- Anthochori Location within Greece
- Coordinates: 40°14′13″N 21°20′52″E﻿ / ﻿40.23694°N 21.34778°E
- Country: Greece
- Administrative region: Western Macedonia
- Regional unit: Kozani
- Municipality: Voio
- Municipal unit: Tsotyli

Population (2021)
- • Community: 71
- Time zone: UTC+2 (EET)
- • Summer (DST): UTC+3 (EEST)
- Postal code: 50002
- Area code: +30 2468

= Anthochori, Kozani =

Anthochori (Ανθοχώρι, before 1954: Τσακνοχώριον – Tsaknochorion), is a village in the municipal unit of Tsotyli, Kozani regional unit, Greece.

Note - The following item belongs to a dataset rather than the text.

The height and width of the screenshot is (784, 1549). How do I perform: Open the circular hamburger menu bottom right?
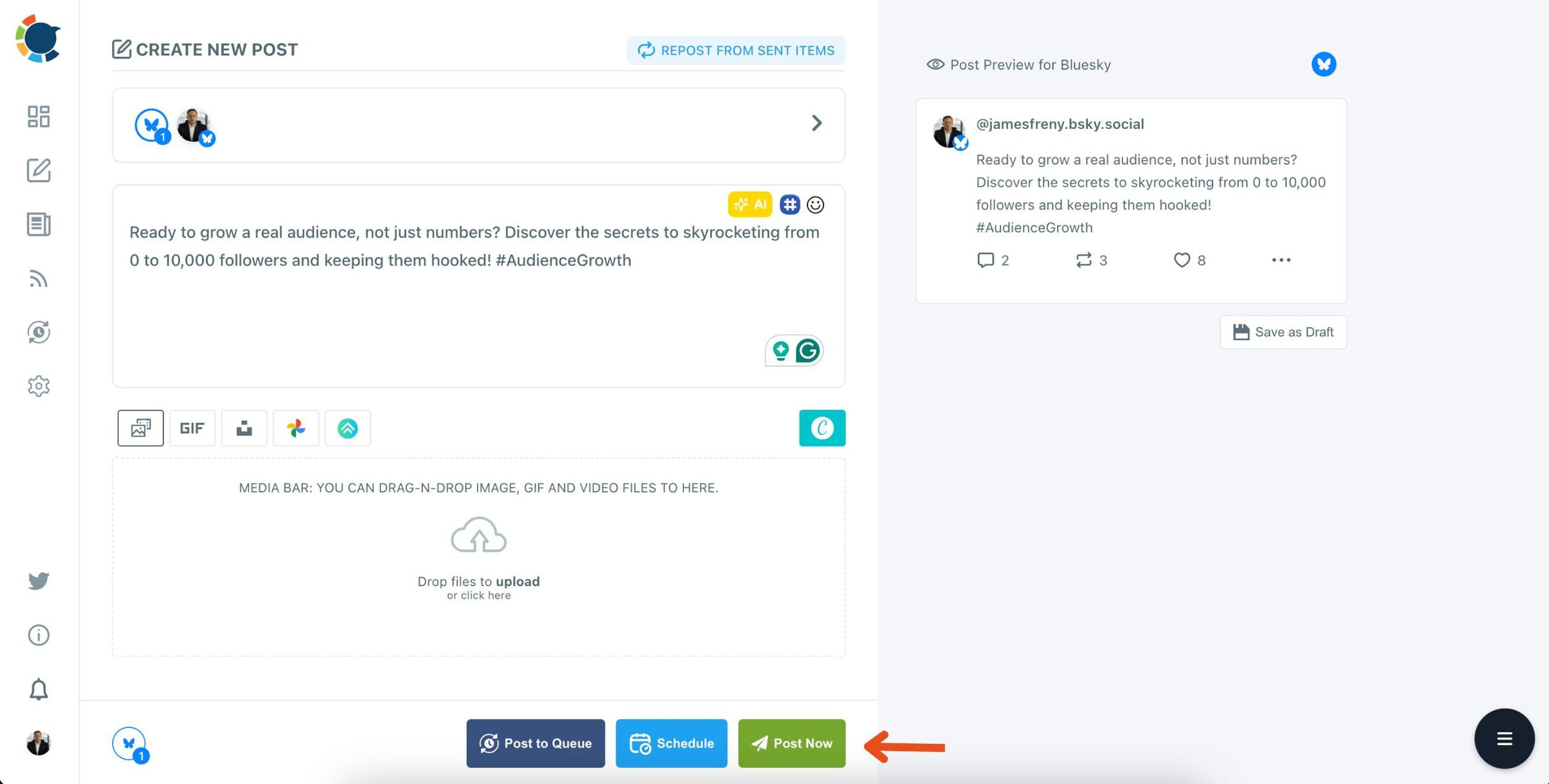click(x=1504, y=738)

It is situated at an altitude of 670 meters. The population was 71 at the 2021 census. The community consists of the villages Anthochori, Parochthio and Fitokio.

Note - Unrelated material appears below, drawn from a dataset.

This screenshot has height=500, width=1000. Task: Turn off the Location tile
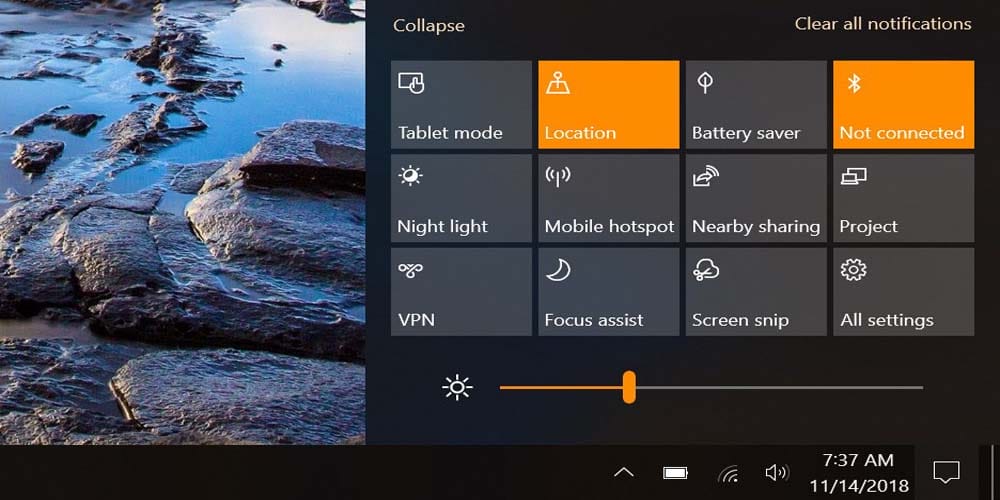pyautogui.click(x=608, y=105)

Tsaknochorion was a mixed village and a part of its population were Greek speaking Muslim Vallahades. The 1920 Greek census recorded 354 people in the village, and 300 inhabitants (30 families) were Muslim in 1923. Following the Greek–Turkish population exchange, Greek refugee families in Tsaknochorion were from Pontus (23) in 1926. The 1928 Greek census recorded 292 village inhabitants. In 1928, the refugee families numbered 23 (83 people).